**Goal of the exercise**
Reproduce the lines of the material verbatim, starting at the line that contains "You are a computer-use" and ending at the line that contains "coord(90,209)", both included.

**Given data**
+ + +
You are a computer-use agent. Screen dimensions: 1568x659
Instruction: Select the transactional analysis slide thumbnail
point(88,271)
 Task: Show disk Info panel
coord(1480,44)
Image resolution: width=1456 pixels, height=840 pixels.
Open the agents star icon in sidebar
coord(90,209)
+ + +
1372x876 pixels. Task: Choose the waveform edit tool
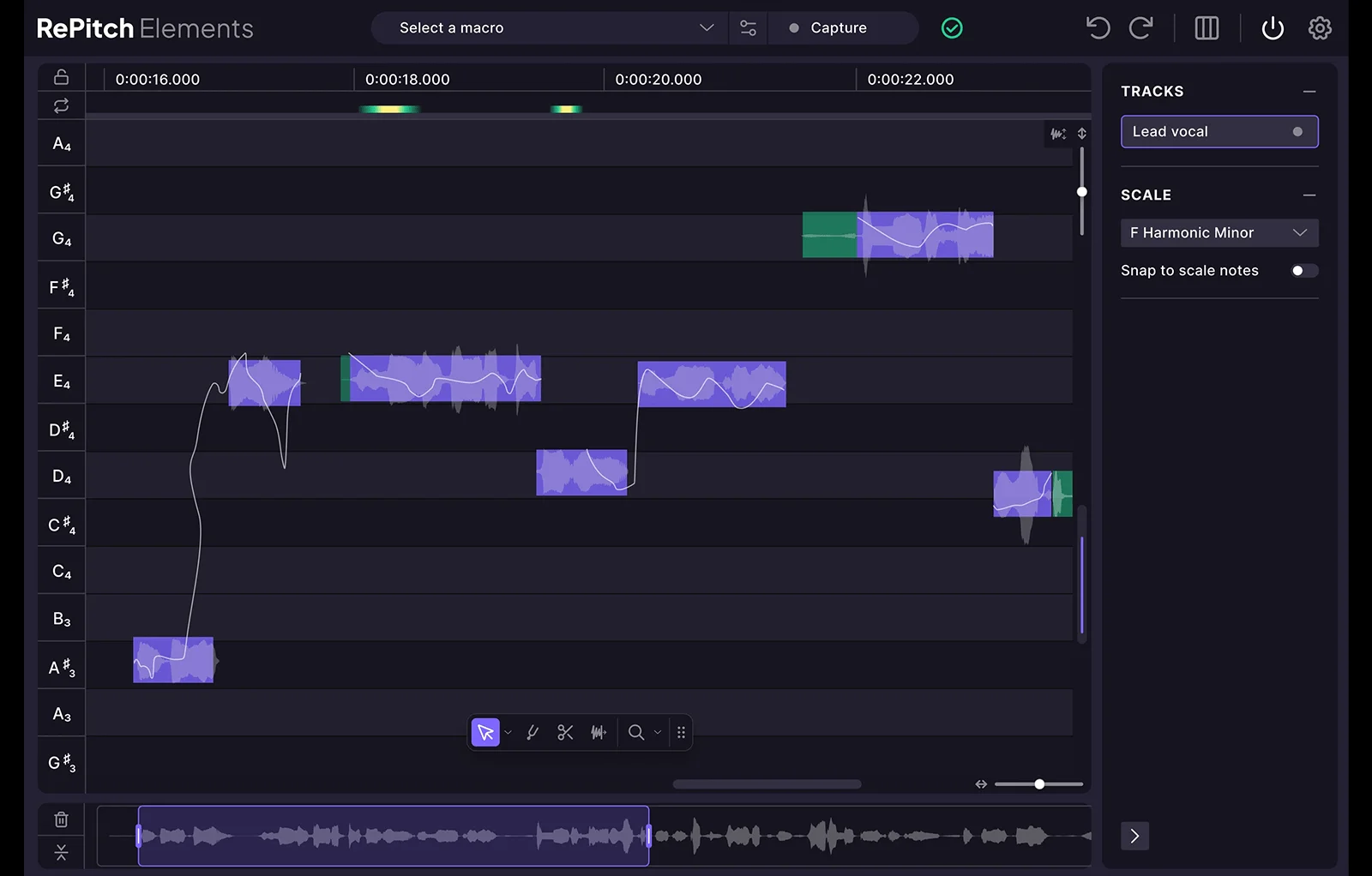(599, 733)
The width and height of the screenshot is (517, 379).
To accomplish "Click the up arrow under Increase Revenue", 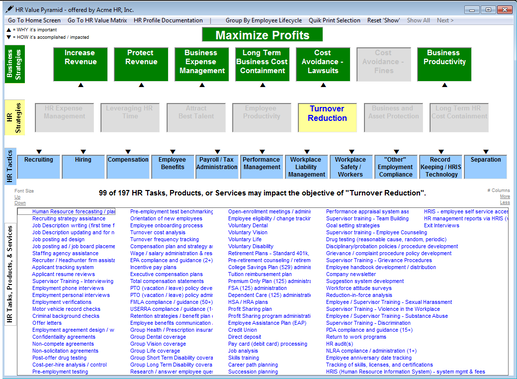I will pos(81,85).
+ + +
**Result**
You are a computer-use agent. Screen dimensions: 1568x659
Instruction: Select the transactional analysis slide thumbnail
point(88,271)
 Task: Show disk Info panel
coord(1480,44)
Image resolution: width=1456 pixels, height=840 pixels.
Open the agents star icon in sidebar
coord(90,209)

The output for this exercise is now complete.